Koldo García fue el encargado de la logística más delicada. Fue él quien contactó con una ‘madame’ para contratar a las seis mujeres y quien abonó en efectivo 1.200 euros por sus servicios al finalizar la velada. Una vez terminada la cena, cada uno de los presentes se marchó acompañado por una de las chicas. Los mensajes revelan detalles operativos, como la confirmación del restaurante (“Es Kabuki Wellington, ¿verdad?”) y las negociaciones sobre tarifas. Koldo, según los chats, regresó a su domicilio pasadas las tres y media de la madrugada, tras recibir mensajes insistentes de su esposa preocupada. En uno de ellos, el propio Koldo reconocía estar “agotado”.

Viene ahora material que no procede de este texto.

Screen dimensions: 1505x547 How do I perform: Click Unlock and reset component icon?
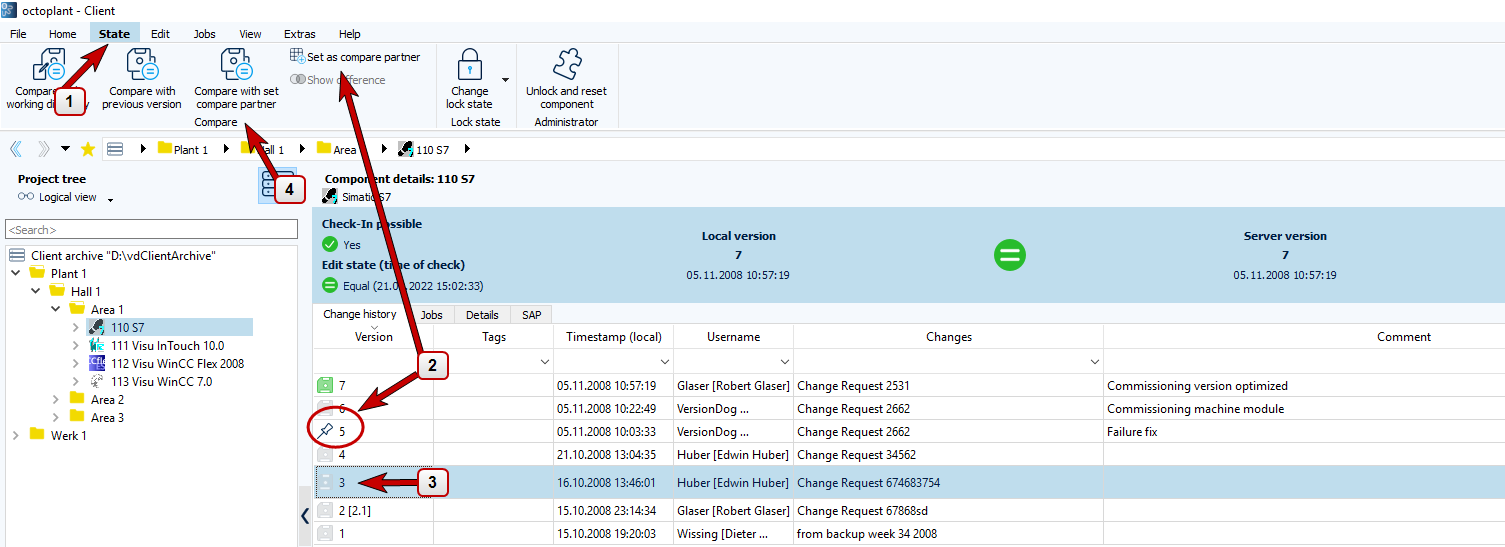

Este episodio se enmarca en el contexto más amplio del caso Koldo, la trama de corrupción vinculada a los contratos de mascarillas durante la pandemia que salpicó a Ábalos y provocó su salida del PSOE y del Congreso. La revelación de esta cena llega en un momento especialmente delicado para el exministro, que ha intentado presentarse como víctima de las maquinaciones de su antiguo colaborador. Sin embargo, los audios y mensajes que han trascendido muestran una relación estrecha y recurrente con este tipo de encuentros.
La noticia ha generado una oleada de indignación entre quienes vivieron el confinamiento con rigor, muchos de ellos obligados a cerrar negocios, separarse de familiares o renunciar a celebraciones más modestas. Mientras la ciudadanía cumplía las normas impuestas por el Gobierno del que Ábalos formaba parte, el ministro y su círculo más cercano disfrutaban de una velada de lujo sin aparentes limitaciones.

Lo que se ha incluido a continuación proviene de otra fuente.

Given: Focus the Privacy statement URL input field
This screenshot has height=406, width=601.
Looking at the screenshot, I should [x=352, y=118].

El contraste entre el discurso oficial de responsabilidad colectiva y la conducta privada de uno de los pesos pesados del PSOE en aquella época resulta especialmente hiriente. Fuentes cercanas al caso indican que estos hechos forman parte de una investigación más amplia sobre los hábitos y la red de contactos de Ábalos y Koldo durante los meses más duros de la pandemia. De momento, no ha habido reacción oficial por parte del exministro ni del PSOE, que intenta minimizar el impacto de unas revelaciones que vuelven a poner el foco en la doble moral de parte de la clase política durante la crisis sanitaria.